The National Institutes of Health today announced that stem cell biologist Sergei Doulatov, assistant professor of medicine, Division of Hematology, at the University of Washington School of Medicine will receive an NIH Director’s New Innovator Award.
The award is part of the NIH’s High Risk, High Reward Research Program which allocates funding to support unusually inventive research by scientists in the early stages of their careers. Please see the NIH news release and the profiles of the NIH Common Fund 2018 New Innovators.
Doulatov is an investigator at the Institute for Stem Cell and Regenerative Medicine, where he uses advanced cell engineering and gene editing techniques to learn how human blood cell development is regulated.
“When I started my lab I decided we would try to tackle ambitious, high-risk projects at the intersection of stem cell biology, cell engineering, and cancer,” Doulatov said. “This is usually the prerogative of established, well-funded labs rather than early career investigators. The New Innovator award gives us the freedom and flexibility to explore those ‘what if’ ideas that can lead to important discoveries.”

^^^^^^^^^^^^^^^^

## Required action 1
In the award announcement, at which institute is Doulatov an investigator?
## Required action 2
Write out the stretch of the award announcement from "The National Institutes" through "2018 New Innovators." word for word.
## Required action 3
Extend the award announcement with new text that picks up right after its last sentence.

## Data
^^^^^^^^^^^^^^^^

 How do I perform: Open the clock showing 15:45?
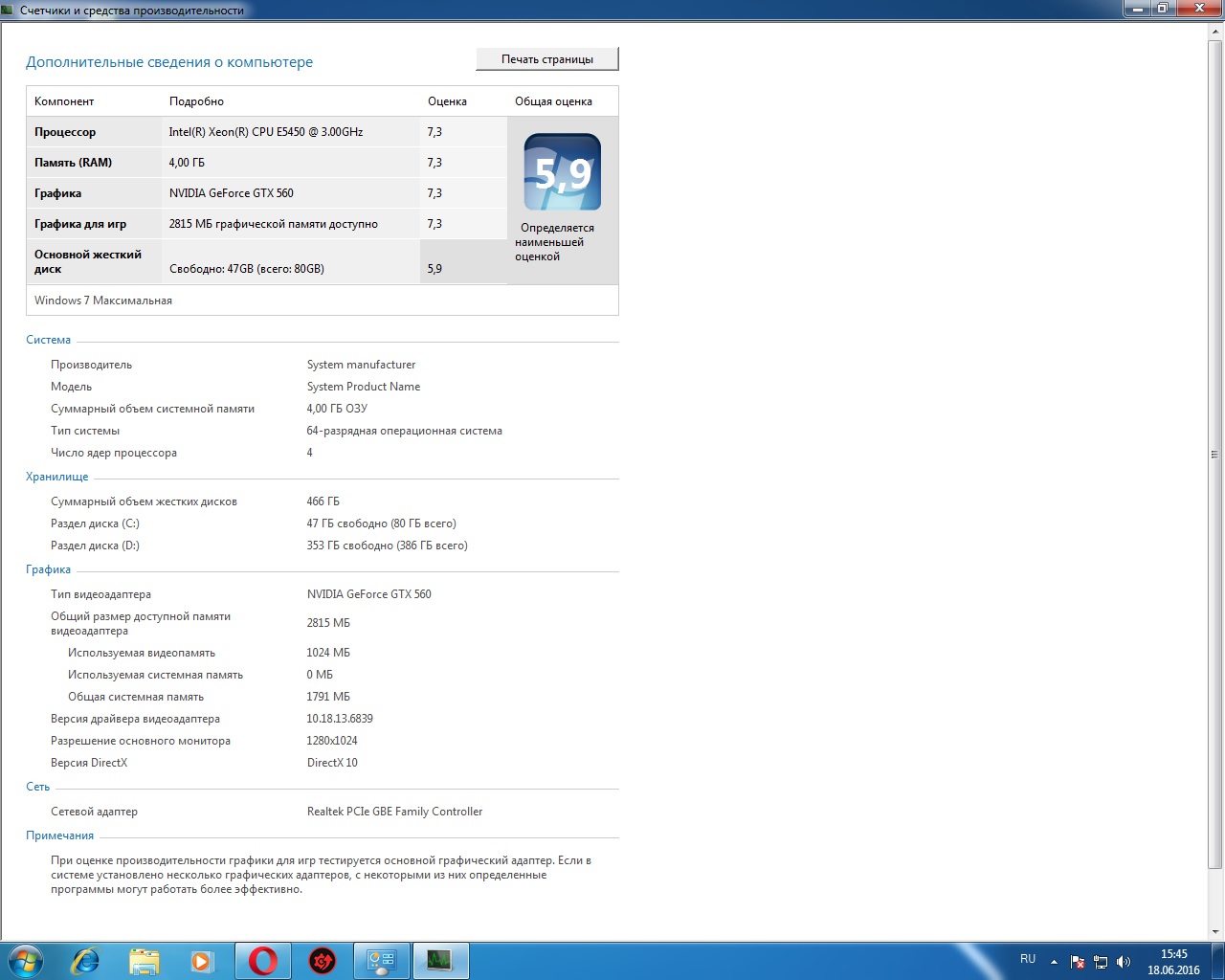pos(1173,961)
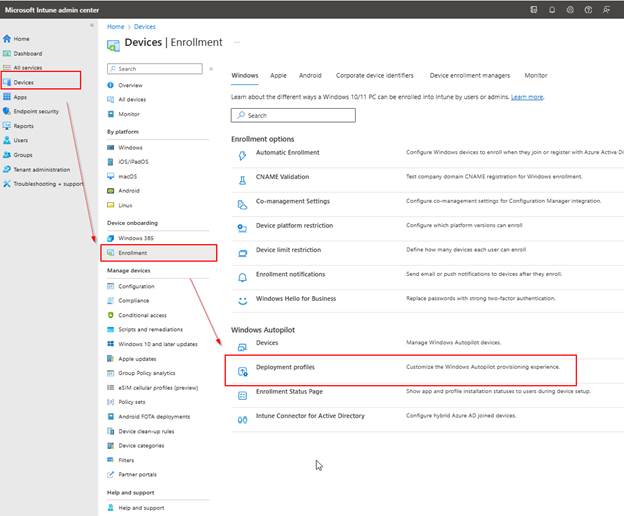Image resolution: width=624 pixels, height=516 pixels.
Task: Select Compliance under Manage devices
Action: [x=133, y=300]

^^^^^^^^^^^^^^^^

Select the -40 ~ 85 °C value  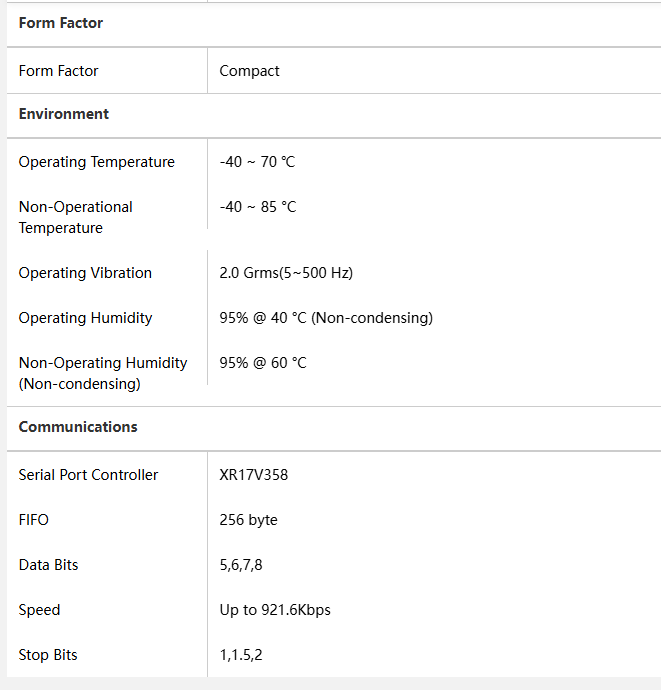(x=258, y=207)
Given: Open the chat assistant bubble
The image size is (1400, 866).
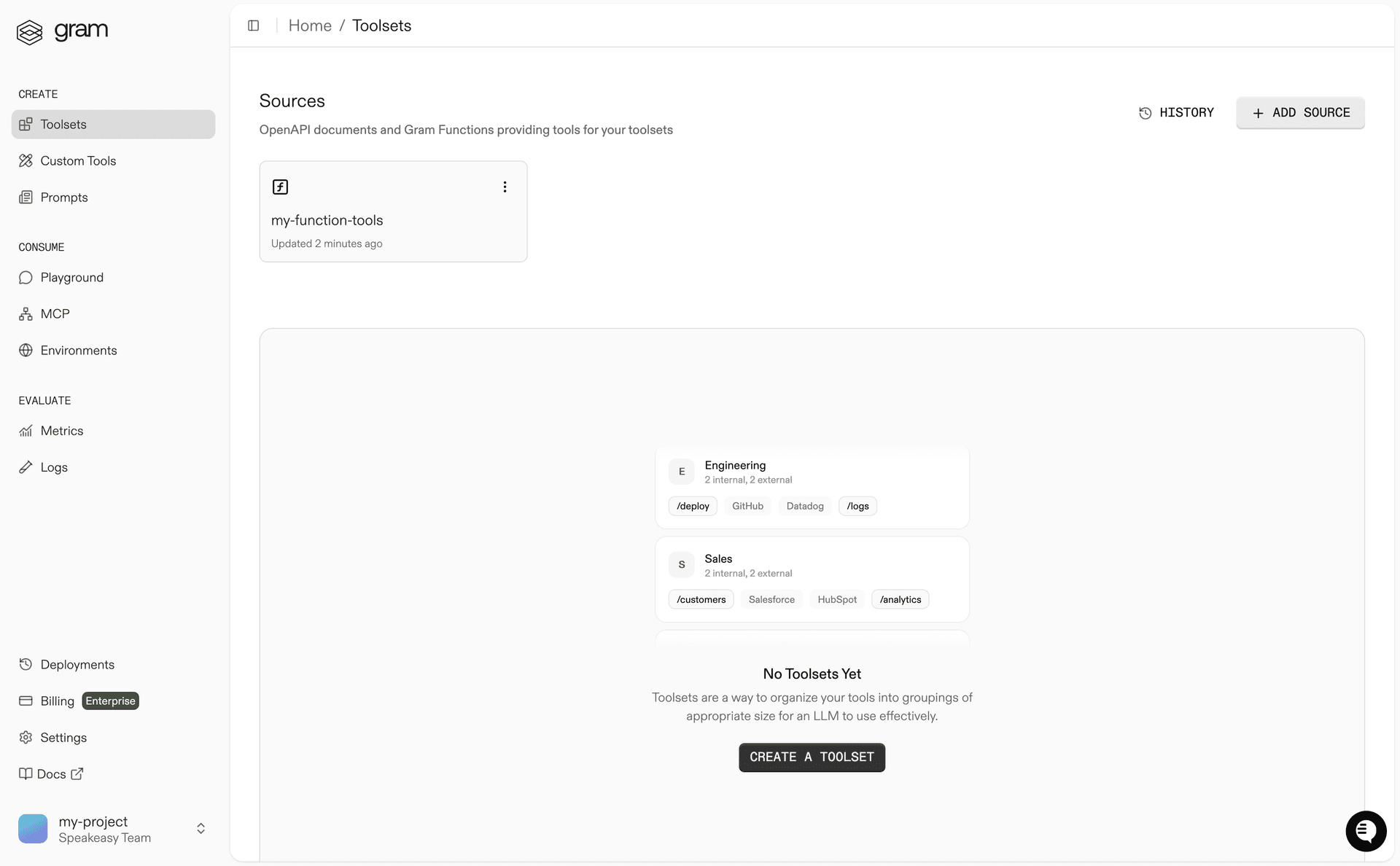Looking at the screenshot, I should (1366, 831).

^^^^^^^^^^^^^^^^

## Final answer 1
The Institute for Stem Cell and Regenerative Medicine.

## Final answer 2
The National Institutes of Health today announced that stem cell biologist Sergei Doulatov, assistant professor of medicine, Division of Hematology, at the University of Washington School of Medicine will receive an NIH Director’s New Innovator Award.
The award is part of the NIH’s High Risk, High Reward Research Program which allocates funding to support unusually inventive research by scientists in the early stages of their careers. Please see the NIH news release and the profiles of the NIH Common Fund 2018 New Innovators.

## Final answer 3
In addition to advancing knowledge about healthy blood formation, Doulatov’s research has important implications for several medical areas. One of his goals is to reprogram different human cell types so that they can turn into blood-forming stem cells. Such an approach could eventually allow people who require a bone marrow transplant to get one from their own cells. This would eliminate the need to seek a matching bone marrow donor, and might reduce the risk of severe graft versus host disease. A description of his NIH New Investigator project to pave the way for patient-specific bone marrow transplant cells is available in the NIH RePORT database.
Doulatov is also looking at how stem cell biology goes awry in some blood disorders, such as bone marrow failure and myelodysplastic syndromes. His lab is developing pluripotent stem cells from patients with these disorders to examine the underlying causes. There have been no new drugs for myelodysplastic syndromes in the past decade. These lab-grown patient cells could offer an efficient way to discover and test possible therapies.
In other efforts, his lab is attempting to generate transfusable red blood cells from induced pluripotent stem cells. It is also exploring the mechanisms and changes that contribute to age-related blood disorders.